Even tried a new and largely untested one, 25i-NBOMe - that seems a bit reckless, in retrospect.  These chemicals go straight into the wiring of our minds.  I think it's probably a good idea to have at least some evidence that they don't do any lasting harm, before using ourselves as guinea pigs.  I prefer those that have been widely used for decades, or even millennia.

I seem to be drawn towards playing with the dials, distorting perception and cognition every which way, just to see what happens.  I wouldn't even say I enjoy it, usually.  I've had a few good trips, but most of them were just really interesting.  Crazy, fascinatingly mind-blowing.  Although, sometimes it's a bit like wandering out into the woods on a pitch black night, to jump into a cold lake.  Just to see what happens.  That is, probably not fun, per se.  Sometimes it takes a week or two for me to feel mentally prepared.

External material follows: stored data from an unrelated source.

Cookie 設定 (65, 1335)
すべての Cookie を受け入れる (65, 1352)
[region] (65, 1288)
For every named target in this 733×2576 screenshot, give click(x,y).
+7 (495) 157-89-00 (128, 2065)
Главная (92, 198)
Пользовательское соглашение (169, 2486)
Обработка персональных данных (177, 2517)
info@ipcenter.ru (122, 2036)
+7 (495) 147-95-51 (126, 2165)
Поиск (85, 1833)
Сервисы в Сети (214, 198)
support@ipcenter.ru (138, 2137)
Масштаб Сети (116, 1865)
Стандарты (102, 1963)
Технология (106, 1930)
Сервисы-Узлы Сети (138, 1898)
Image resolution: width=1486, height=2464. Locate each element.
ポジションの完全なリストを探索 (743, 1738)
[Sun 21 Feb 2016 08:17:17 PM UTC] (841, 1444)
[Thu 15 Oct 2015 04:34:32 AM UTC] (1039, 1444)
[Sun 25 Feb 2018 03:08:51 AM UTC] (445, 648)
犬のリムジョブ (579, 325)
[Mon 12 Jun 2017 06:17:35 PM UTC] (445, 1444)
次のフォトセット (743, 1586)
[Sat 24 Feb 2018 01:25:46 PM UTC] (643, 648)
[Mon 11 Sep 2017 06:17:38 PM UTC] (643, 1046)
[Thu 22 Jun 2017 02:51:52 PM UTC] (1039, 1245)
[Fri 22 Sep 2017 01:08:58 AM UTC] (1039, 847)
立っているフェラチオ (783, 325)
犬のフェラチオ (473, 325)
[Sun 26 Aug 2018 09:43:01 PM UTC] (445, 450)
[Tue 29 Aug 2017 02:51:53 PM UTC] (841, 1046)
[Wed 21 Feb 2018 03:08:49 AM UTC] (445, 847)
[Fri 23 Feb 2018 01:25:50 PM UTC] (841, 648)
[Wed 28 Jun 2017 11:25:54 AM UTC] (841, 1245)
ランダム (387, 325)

Once I feel ready for the impending shock, I dive into these experiences with a sense of curiosity, really not knowing what to expect, or how to plan for it, but having the idea that some degree of planning can be important.  That it can make all the difference between a trip being enjoyable or not.  Beneficial or not.  Each time, as the effects entangle me, I'm looking to figure out what's going on, exactly, and how best to utilize it.  To understand the world, myself, my mind, my life.

This might be why my impulse is to immediately jot down all my experiences, but I've realized doing that has a strong influence on how the trip goes.  That is, writing steers the trip in a particular direction, changing the experience.  As does just about everything we do.  The trick seems to be in learning, in what ways, exactly.  A common impulse for someone feeling overwhelmed by a psychedelic is to curl up as comfortably as possible, in the dark.  Maybe even alone. This will make for a particular sort of experience, and generally speaking, isn't a great idea.

Likewise, writing, dancing, religious ceremony, socializing, meditating, watching the clouds or watching a movie.  A trip can go all sorts of ways, depending on how it's navigated, but being wound up in the middle of it, it can be difficult to remember what's a good idea, what isn't, and why.  It's easy to fall back on innate impulses that can undermine the experience, but I've found it to be a matter of practice.  I've gotten better at it, but there are always unexpected twists and turns.

As I start getting back into this stuff again, it's interesting how the trips vary given the very different place I am, in my life.  It makes for a different experience.  New ropes to learn.  I wouldn't say my last trip was a bad one, but it was pretty rough.  I came out of it feeling I'd made some progress.  Maybe a more recreational experience wouldn't have felt that way.  I don't know.  Guess that's another thing to try figuring out.